Exercise description:
Leaving every picture out, repeat all of the entries below exactly.

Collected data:
----------------------------------------

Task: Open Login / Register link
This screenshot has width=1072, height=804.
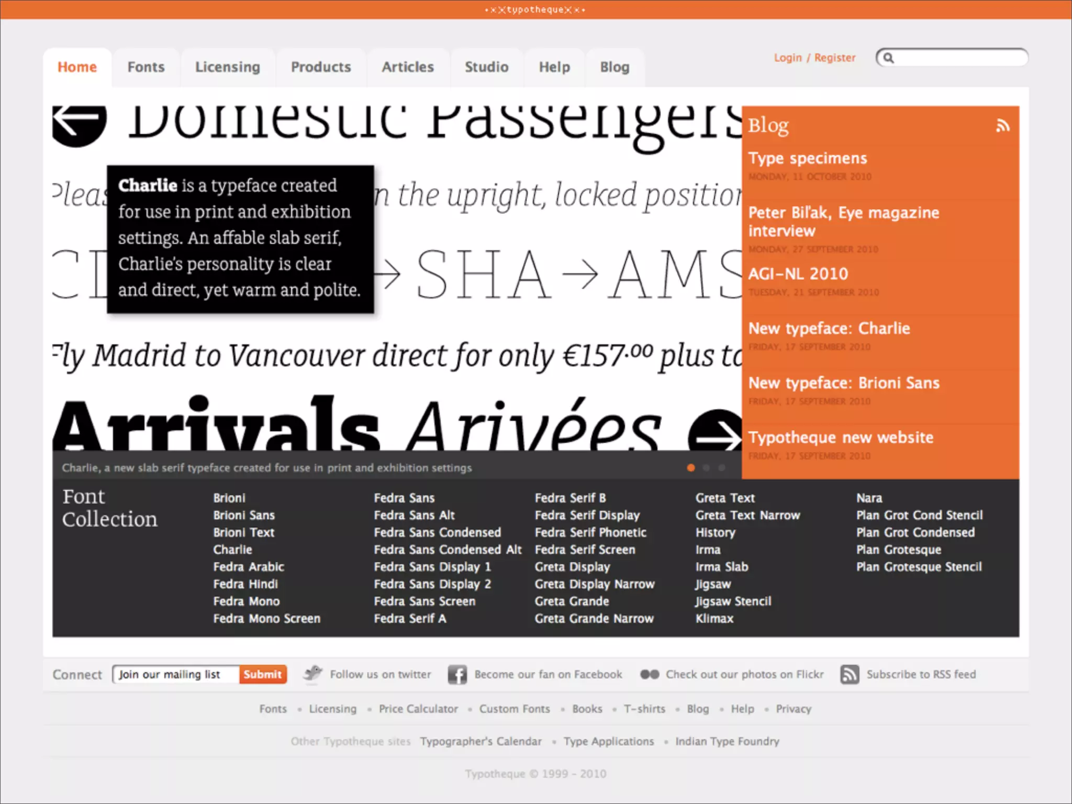Action: [814, 58]
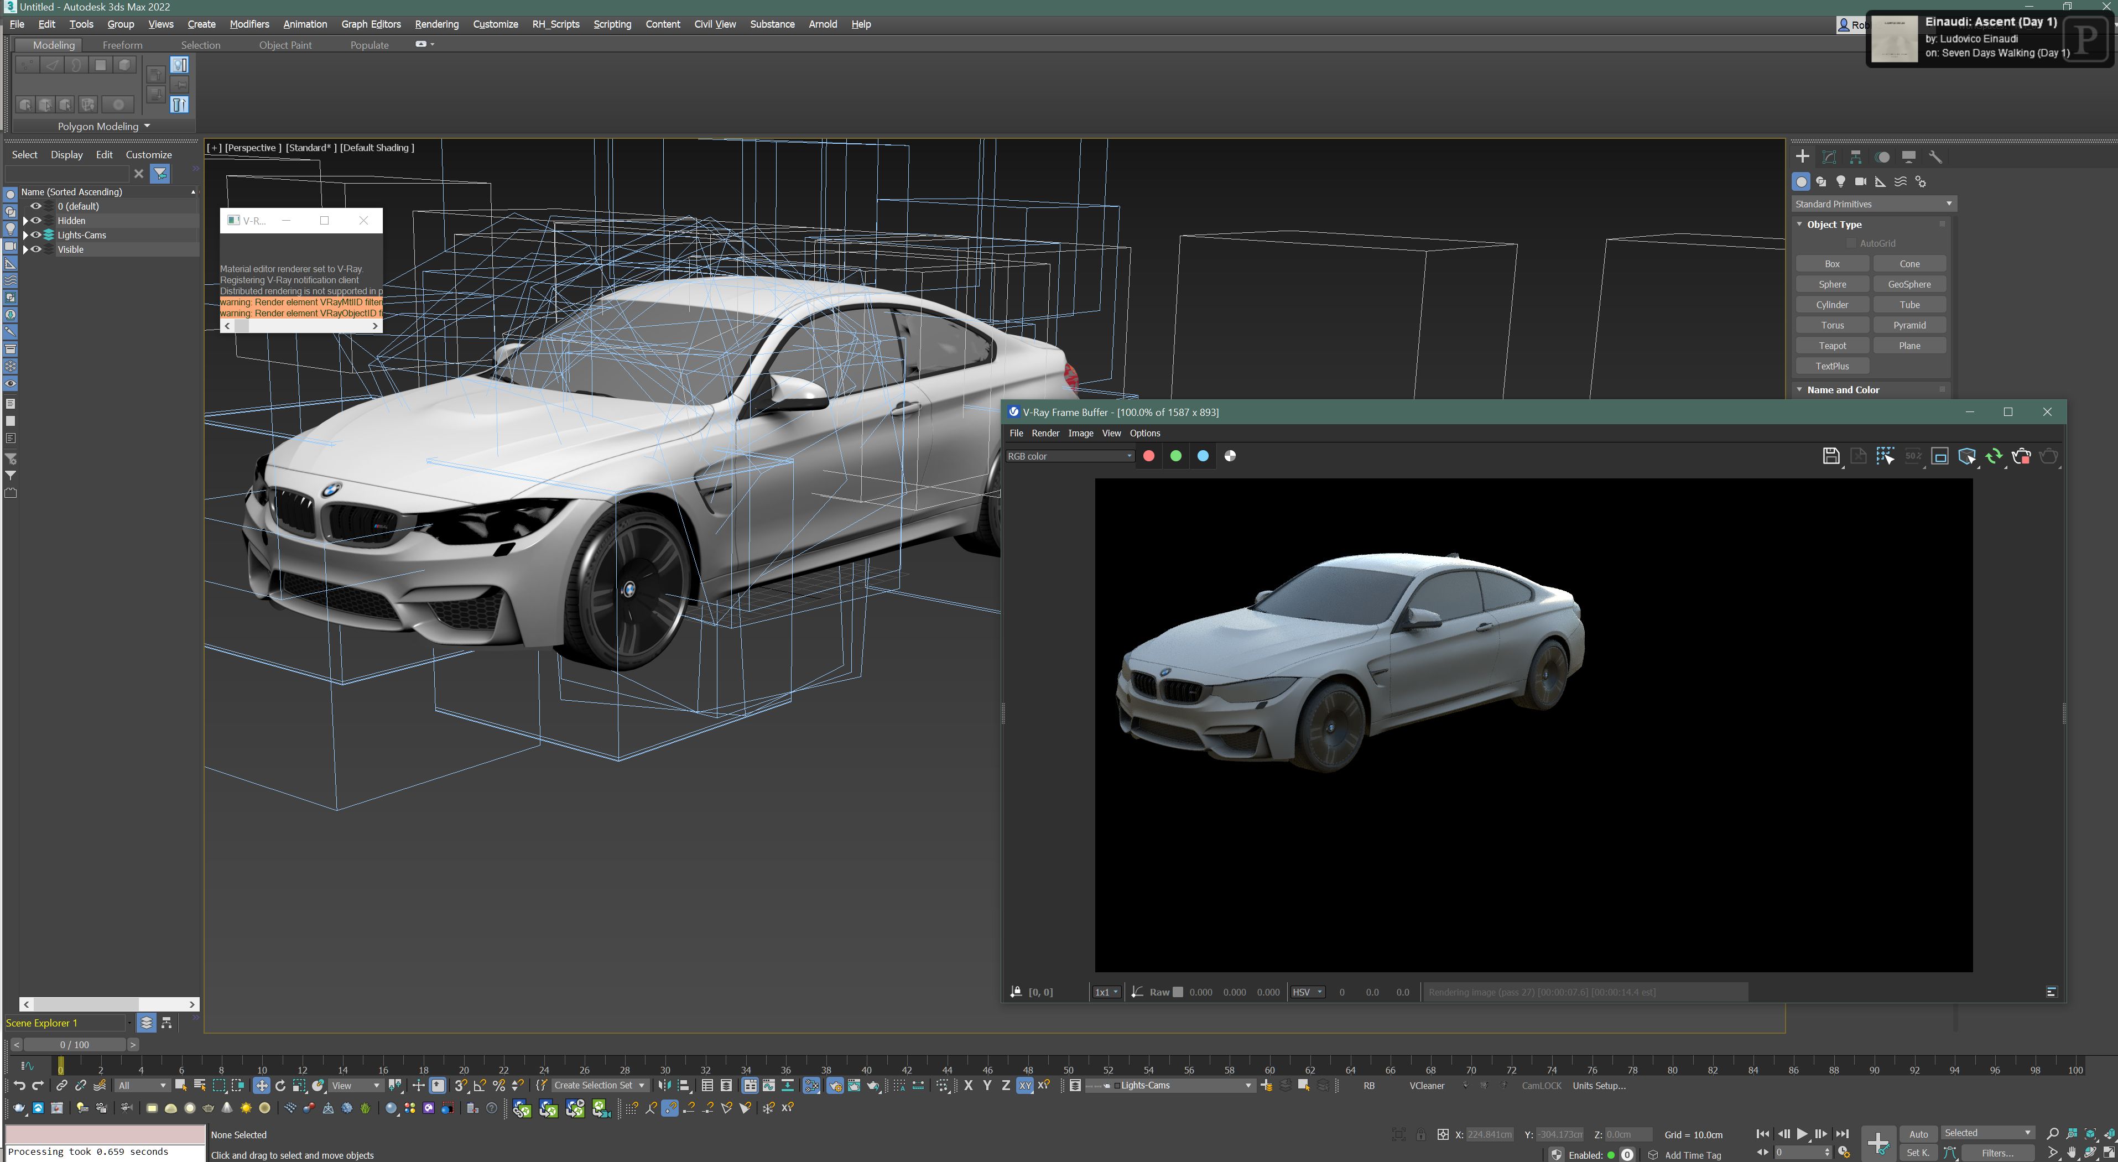Viewport: 2118px width, 1162px height.
Task: Enable the AutoGrid checkbox
Action: pyautogui.click(x=1852, y=243)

----------------------------------------

Your response:
Task: Open Login / Register link
This screenshot has width=1072, height=804.
Action: [814, 58]
Viewport: 2118px width, 1162px height.
Task: Enable the AutoGrid checkbox
Action: pyautogui.click(x=1852, y=243)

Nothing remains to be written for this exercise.